Fallibility of memory

One of the confusing things about Bipolar Condition is our inability to see nuances. Everything is black or white with very few subtleties. It’s hard on those around us even though, once aware of it, we try to spare people the worst of our knee-jerk reactions.

My childhood playground
My childhood playground

It’s most obvious (to me anyway) with my perception of past situations. Life is compartmentalized into good/bad, best of times/worst of times. Anyone wonder if Dickens was Bipolar? Only this morning, chatting to Badger, I realized that I’d done this and had to put on my pith helmet to hack my way back into my youth and start unearthing anomalies. After over forty years an adult, I’m used to looking at my childhood with that golden glow of “idealized past” and it came as a shock to start the archaeological dig and remember that although I had wonderful friends and was privileged enough to grow up in a gorgeous setting, my home-life was appalling. Even though the house, above, was a minor palace. Somehow I’d kept the pretty box but looking inside was a shock. Hmm.. might have to learn a bit of grey to get more perspective on things.

With a checkered job history like mine it goes good, bad, good, good, worst ever, amazing… so I had to do the same again. Surprise again. Even the one that had sat on a shelf marked “dreadful” was a mine of fantastic experiences when I looked into the file more closely. Yes, working at a zoo was a very bad life-choice for an animal activist even if my motives were to change things from within. Had I not done that job I would never have met my beloved Ragar, my raven, could never have learned falconry or ended up with a Goffin’s Cockatoo hanging off my ear like jewelry, blood spurting everywhere and muttering obscenities over the throat mike. All material for the memoirs!

Every day is a learning opportunity for all of us, but for us, the Bippies, the mixed-up, the dented-memory-box folks, some days are a better school-day than others!
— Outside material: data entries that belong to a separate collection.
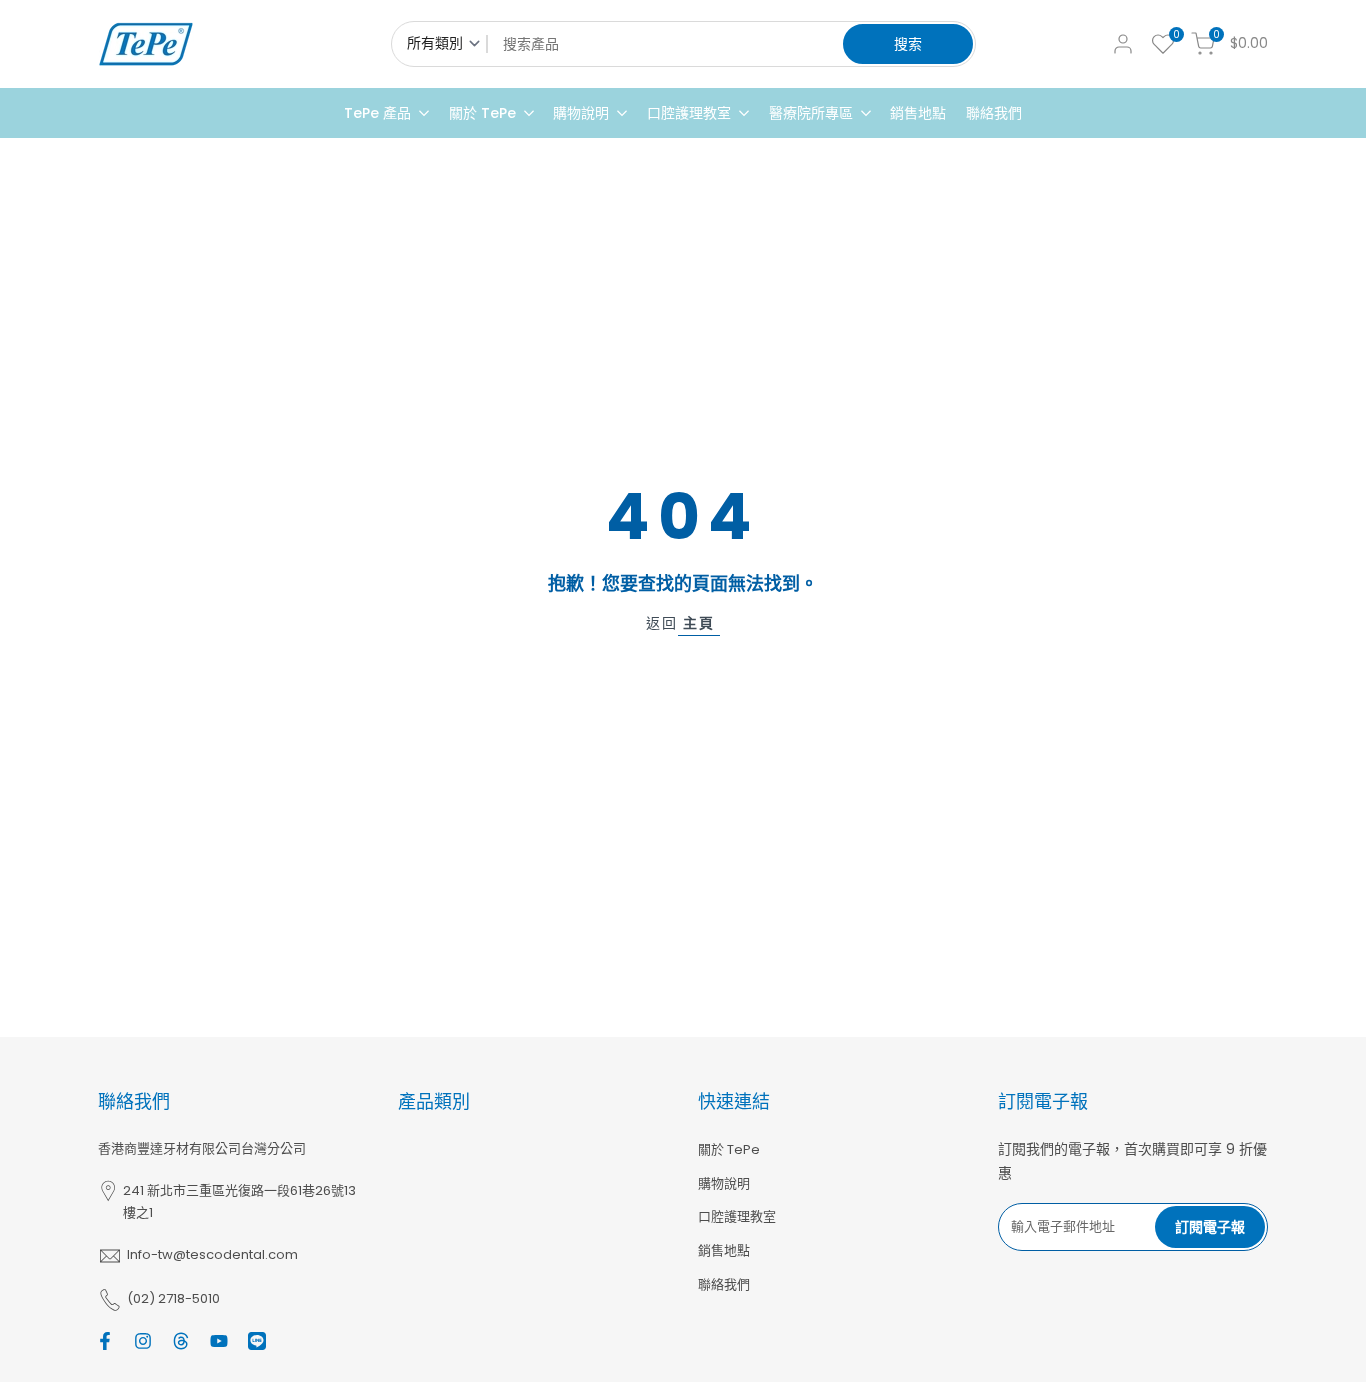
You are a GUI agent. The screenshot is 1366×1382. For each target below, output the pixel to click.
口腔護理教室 (737, 1216)
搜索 (908, 44)
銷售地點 (724, 1250)
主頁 (699, 623)
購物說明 (724, 1183)
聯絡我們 (724, 1284)
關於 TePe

Goffin's with earring pretentions.
Goffin’s with earring pretensions.

 


15 thoughts on “Fallibility of memory

  1. I have so many wnderful bipolar friends and I’m starting to think that although there are problems, you see the world in a very special way. You in particular, Ailsa, describe things with such beauty and honesty that you put most of us writers to shame. i don’t know why this post touched me so deeply, but it did.

  2. I just had to think of this when you asked about Dickens; The opening line of “great expectations”, certainly given your description of “black and white thinking” certainly would make that a possibility. “It was the best of Times, It was the Worst of Times,”….certainly fits that model! The rest of that paragraph really fits in…of course starvation does kind of also crate a ‘best/worse” view as well, according to DH…..LOLOL

    1. Oh yes, why do you think that psychiatrists ask you to go back and ask you “how did you REALLY feel?” re-arranging the past into how it was and not how I choose to see it, is very enlightening. xx

  3. How fascinating, Ailsa. I never knew that about being unable to see the grey, the nuances. It casts a lot of light on my experiences with my mother who, I now realise, was incredibly black and white, hurting us all in the process. Thank you for the enlightenment!

    1. My pleasure. It’s why we used to be called Manic Depressives – we’re either over the moon or in the pit of hell. We see everything else that way which is a helluva strain on the folks who love us. You too are either a monster or an angel

      1. Oh yes – you all change from minute to minute, depending on your interaction with us. That’s why it’s confusing. One minute I’m hanging off your neck swearing undying love, the next I’m cursing you to the foulest pits of hell. S’life with a Bippy!

  4. I understand perfectly as my husband is bi-polar and refused to admit it and take medication for years. We all suffered right along with him. He’s 84 now and broke his hip. He didn’t want an operation so has a caregiver who insists he stay on the meds and takes great care of him.